**Directive 1**: In the passage on multiple imputation, who is credited with inventing multiple imputation?
**Directive 2**: Reproduce word for word the part of the entries that opens with the line containing "Task: Go to 首页 in the navigation bar" and closes with the line containing "Action: [x=418, y=251]", including both of those lines.

**Provided passage**:
'''

They are quite easily explainable (though you mentioned that you still
needed to check that): The distribtion of sizes of companies is never
going to be anywhere near a Gaussian (normal) distribution, however
strange your sampling scheme may be. 

> However, another reason comes from a simple test I performed with 
> -ice-. I randomly created missing values (25%) for a dichotomous
> variable where there were none missing and imputed these 'missing'
> values with -ice-. Afterwards approx. 700 out of 3000 imputed
> values proved to be different from the original values. When I used
> -impute- and rounded the results only 350 out of 3000 imputed values
> were different from the original values. Naturally this is a very
> weak test, but 700 out of 3000 'faulty' imputed values does not give
> me a lot of confidence in -ice- for my case.

I like simulations as a means of gaining understanding of statistical
techniques, and you and me are in good company: There is a working
paper by Stef van Buuren, Jaap Brand, karin Groothuis-oudshoorn, and
Don Rubin (who invented multiple imputation) that does a simulation
study of MICE (R and Splus), -ice- (Stata), and IVEWARE (SAS). (full
reference below)

'''

(Dataset rows)
'''

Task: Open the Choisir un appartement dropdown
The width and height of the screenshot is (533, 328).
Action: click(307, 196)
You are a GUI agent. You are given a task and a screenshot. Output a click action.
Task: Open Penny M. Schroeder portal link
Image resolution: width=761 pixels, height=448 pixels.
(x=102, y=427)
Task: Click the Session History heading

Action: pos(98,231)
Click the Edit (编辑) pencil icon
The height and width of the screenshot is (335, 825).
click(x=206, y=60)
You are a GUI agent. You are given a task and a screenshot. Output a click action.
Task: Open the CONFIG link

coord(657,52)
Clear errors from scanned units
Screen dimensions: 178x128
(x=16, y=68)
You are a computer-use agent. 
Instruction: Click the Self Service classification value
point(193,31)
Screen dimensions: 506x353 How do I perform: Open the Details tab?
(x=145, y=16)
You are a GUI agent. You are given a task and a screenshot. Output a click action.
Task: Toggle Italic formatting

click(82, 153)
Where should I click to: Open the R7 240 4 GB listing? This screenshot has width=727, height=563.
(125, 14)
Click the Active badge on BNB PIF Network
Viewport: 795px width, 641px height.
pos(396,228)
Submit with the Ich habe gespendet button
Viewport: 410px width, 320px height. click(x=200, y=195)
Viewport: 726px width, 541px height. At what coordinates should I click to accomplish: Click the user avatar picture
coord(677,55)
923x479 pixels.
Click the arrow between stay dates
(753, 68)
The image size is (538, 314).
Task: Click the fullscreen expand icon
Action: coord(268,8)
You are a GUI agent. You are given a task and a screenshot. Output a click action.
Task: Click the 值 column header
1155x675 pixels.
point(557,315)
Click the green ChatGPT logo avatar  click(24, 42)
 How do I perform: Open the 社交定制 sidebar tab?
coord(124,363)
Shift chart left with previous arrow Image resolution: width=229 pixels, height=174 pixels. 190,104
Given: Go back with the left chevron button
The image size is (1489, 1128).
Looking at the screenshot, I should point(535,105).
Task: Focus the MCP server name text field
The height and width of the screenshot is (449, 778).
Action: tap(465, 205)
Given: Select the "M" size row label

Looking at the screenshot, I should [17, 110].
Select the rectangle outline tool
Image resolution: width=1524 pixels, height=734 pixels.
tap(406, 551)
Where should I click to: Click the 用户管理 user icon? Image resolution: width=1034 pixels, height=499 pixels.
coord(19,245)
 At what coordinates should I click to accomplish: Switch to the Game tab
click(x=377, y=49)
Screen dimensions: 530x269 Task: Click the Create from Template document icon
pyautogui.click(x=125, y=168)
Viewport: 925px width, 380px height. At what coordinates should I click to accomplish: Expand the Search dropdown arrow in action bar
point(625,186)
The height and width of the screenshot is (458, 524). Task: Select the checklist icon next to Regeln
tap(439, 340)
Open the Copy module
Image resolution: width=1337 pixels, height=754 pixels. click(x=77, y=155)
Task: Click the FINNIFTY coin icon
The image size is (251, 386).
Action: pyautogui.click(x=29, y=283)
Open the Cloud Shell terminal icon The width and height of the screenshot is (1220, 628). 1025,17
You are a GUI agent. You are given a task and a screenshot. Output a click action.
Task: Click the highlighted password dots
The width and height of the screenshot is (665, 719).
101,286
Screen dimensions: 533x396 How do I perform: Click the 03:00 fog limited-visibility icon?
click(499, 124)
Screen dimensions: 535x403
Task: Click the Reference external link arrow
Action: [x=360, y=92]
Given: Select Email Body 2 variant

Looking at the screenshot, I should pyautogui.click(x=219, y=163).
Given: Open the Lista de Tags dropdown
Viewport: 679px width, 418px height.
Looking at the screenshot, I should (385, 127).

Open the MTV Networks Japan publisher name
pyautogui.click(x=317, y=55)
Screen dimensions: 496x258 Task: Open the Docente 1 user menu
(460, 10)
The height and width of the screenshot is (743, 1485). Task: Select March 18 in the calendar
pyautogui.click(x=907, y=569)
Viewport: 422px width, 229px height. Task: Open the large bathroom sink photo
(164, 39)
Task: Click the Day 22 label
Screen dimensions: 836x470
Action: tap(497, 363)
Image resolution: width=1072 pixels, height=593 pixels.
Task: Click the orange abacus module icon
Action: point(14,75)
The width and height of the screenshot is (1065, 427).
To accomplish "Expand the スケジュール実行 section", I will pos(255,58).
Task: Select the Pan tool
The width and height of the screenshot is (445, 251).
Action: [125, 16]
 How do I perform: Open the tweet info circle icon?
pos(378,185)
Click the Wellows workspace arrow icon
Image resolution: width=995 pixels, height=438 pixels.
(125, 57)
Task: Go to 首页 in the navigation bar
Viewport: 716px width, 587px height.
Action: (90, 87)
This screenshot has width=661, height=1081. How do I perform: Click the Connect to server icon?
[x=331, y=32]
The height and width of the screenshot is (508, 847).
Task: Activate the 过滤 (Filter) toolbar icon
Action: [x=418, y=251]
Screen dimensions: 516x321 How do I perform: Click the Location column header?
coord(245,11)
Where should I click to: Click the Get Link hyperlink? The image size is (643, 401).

'''

**Correct result 1**: Don Rubin

**Correct result 2**:
Task: Go to 首页 in the navigation bar
Viewport: 716px width, 587px height.
Action: (90, 87)
This screenshot has width=661, height=1081. How do I perform: Click the Connect to server icon?
[x=331, y=32]
The height and width of the screenshot is (508, 847).
Task: Activate the 过滤 (Filter) toolbar icon
Action: [x=418, y=251]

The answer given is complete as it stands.